A student loan default can make finding an apartment very difficult. The internet has made it very easy for landlords to pull an individual’s credit report by costing a small fee. The small fee is usually paid by the individual who is seeking an apartment in the form of an application fee; thus, it is not costing the landlord anything. Landlords use a credit report as a helpful indicator whether the prospective tenant will be an on time paying tenant. A student loan default on a credit report indicates to the landlord that the individual is not a reliable person who pays regularly. Thus, the landlord is more inclined to accept another prospective tenant who has a better credit report than someone who has a student loan default listed.
A person’s credit card(s) limit(s) will begin to decrease from a student loan default being listed on a credit report. The student loan default that is listed on a credit report will be monitored by credit card companies. The credit card companies will then see the individual as a risk and set in motion the lowering of borrowing privileges. The student loan default listed on a credit report will also make it almost impossible for someone who wants to finance a car or home. If the individual is lucky enough to get a loan for a car or home then he or she will more than likely have an extremely high interest rate.

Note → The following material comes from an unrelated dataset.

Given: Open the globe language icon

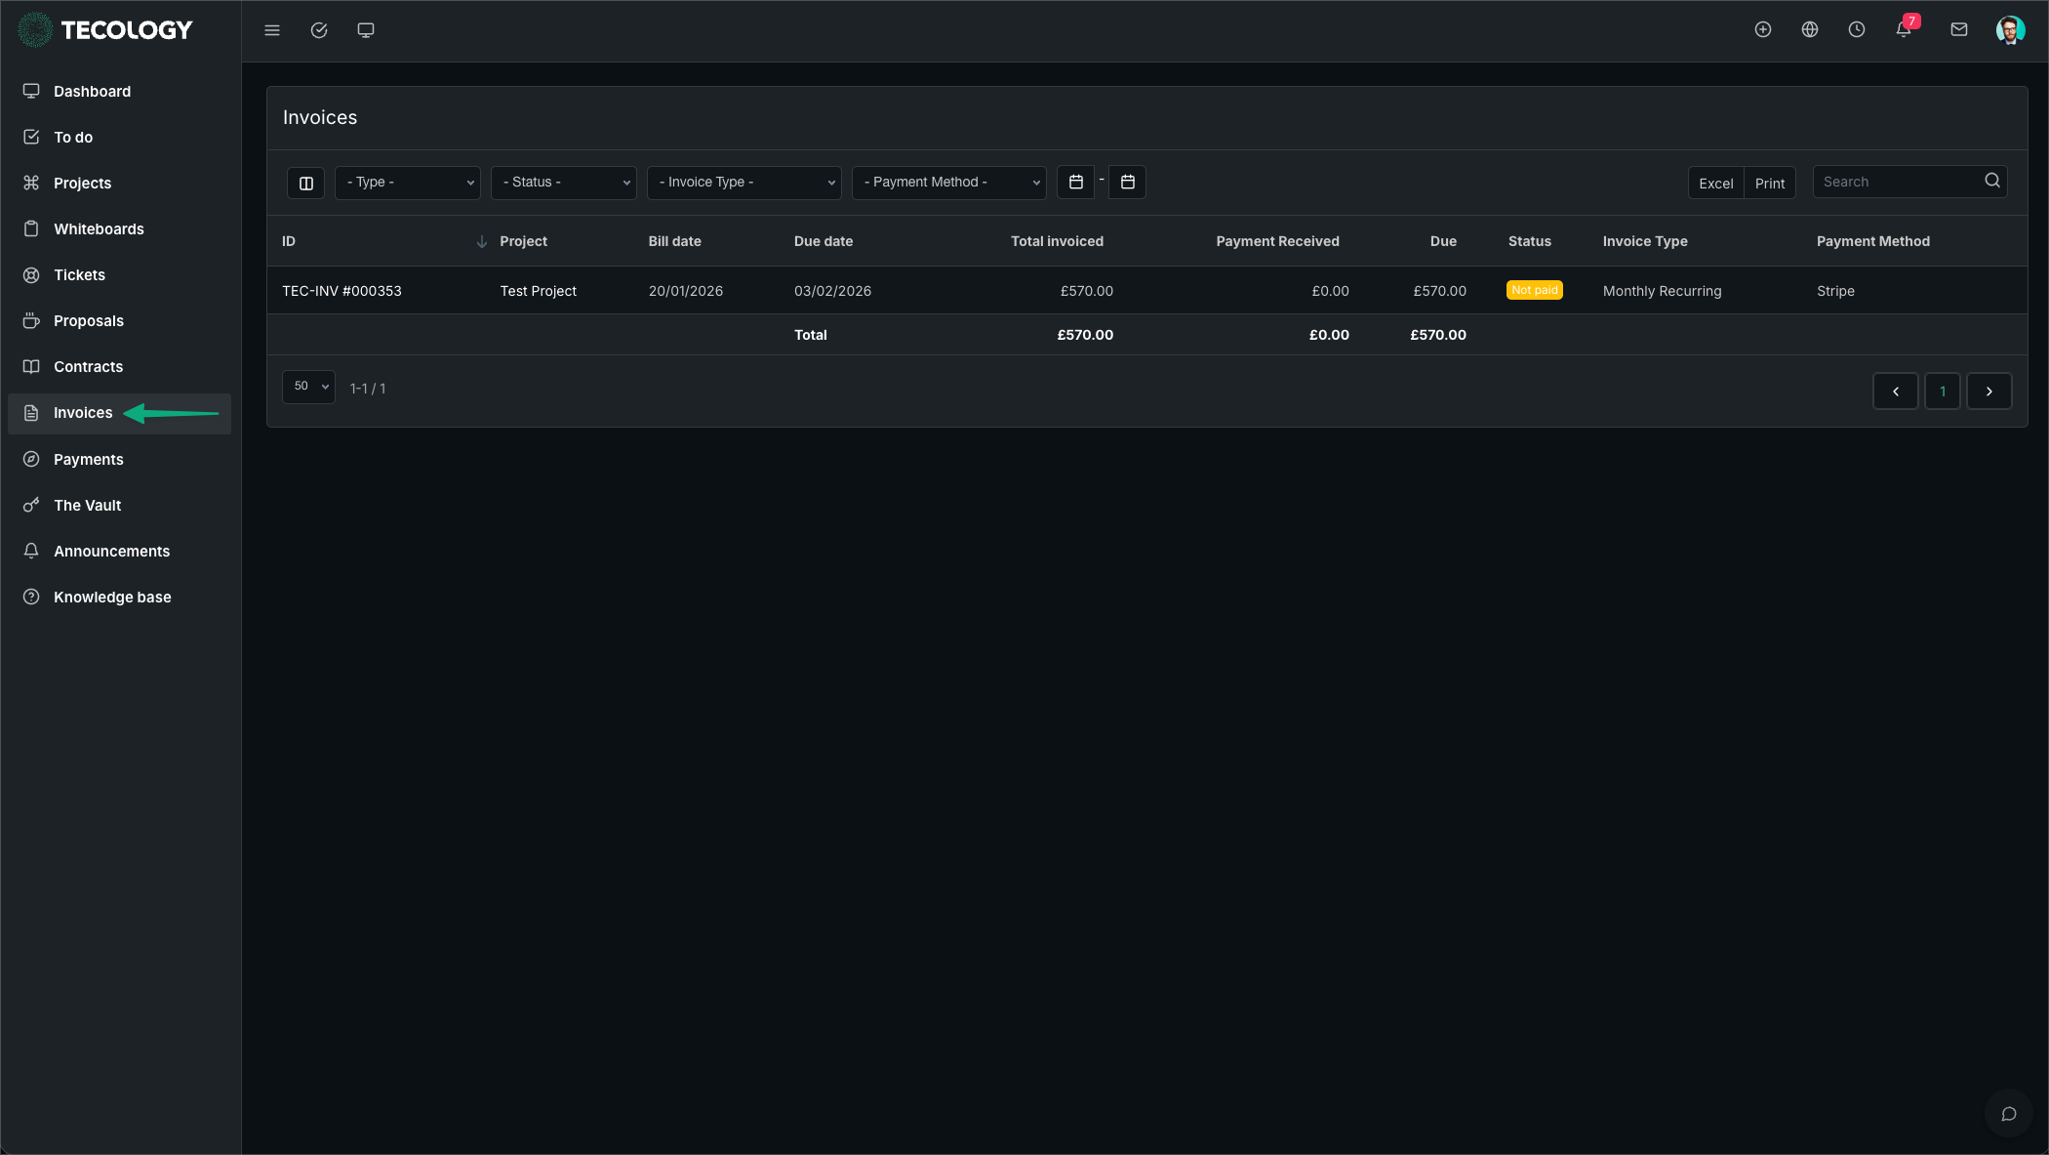Looking at the screenshot, I should tap(1810, 30).
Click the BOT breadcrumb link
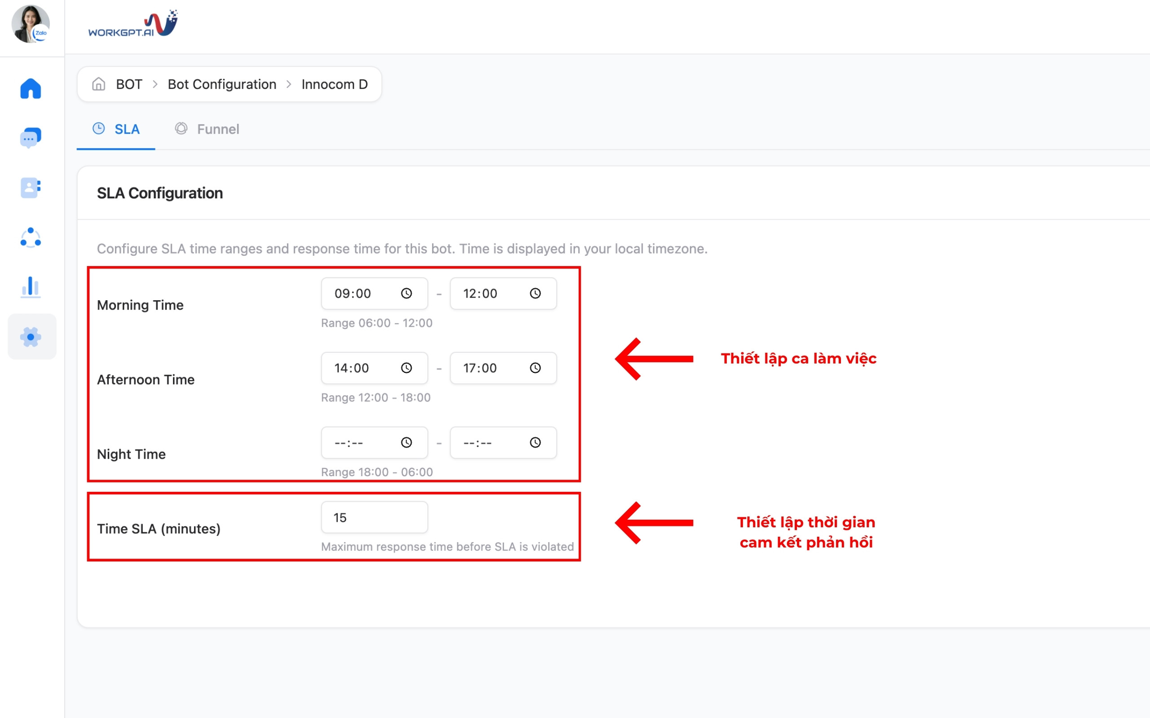The height and width of the screenshot is (718, 1150). click(129, 84)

When an individual has made no effort to resolve the student loan default and make any student loan payments on the amount that is owed is when a loan company will begin to take legal action. This type of debt is usually not allowed to be discharged in a bankruptcy court; therefore, it is a guarantee that it will eventually be paid back whether the person will be able to afford the student loan payments or not. Wage garnishment and the seizing of income tax refund checks are usually the outcome of a student loan default. A wage garnishment is a judicial order that directs an employer to take out a certain percentage of the employee’s paycheck. The percentage is then forwarded to the loan company to pay towards the outstanding debt from the student loan default.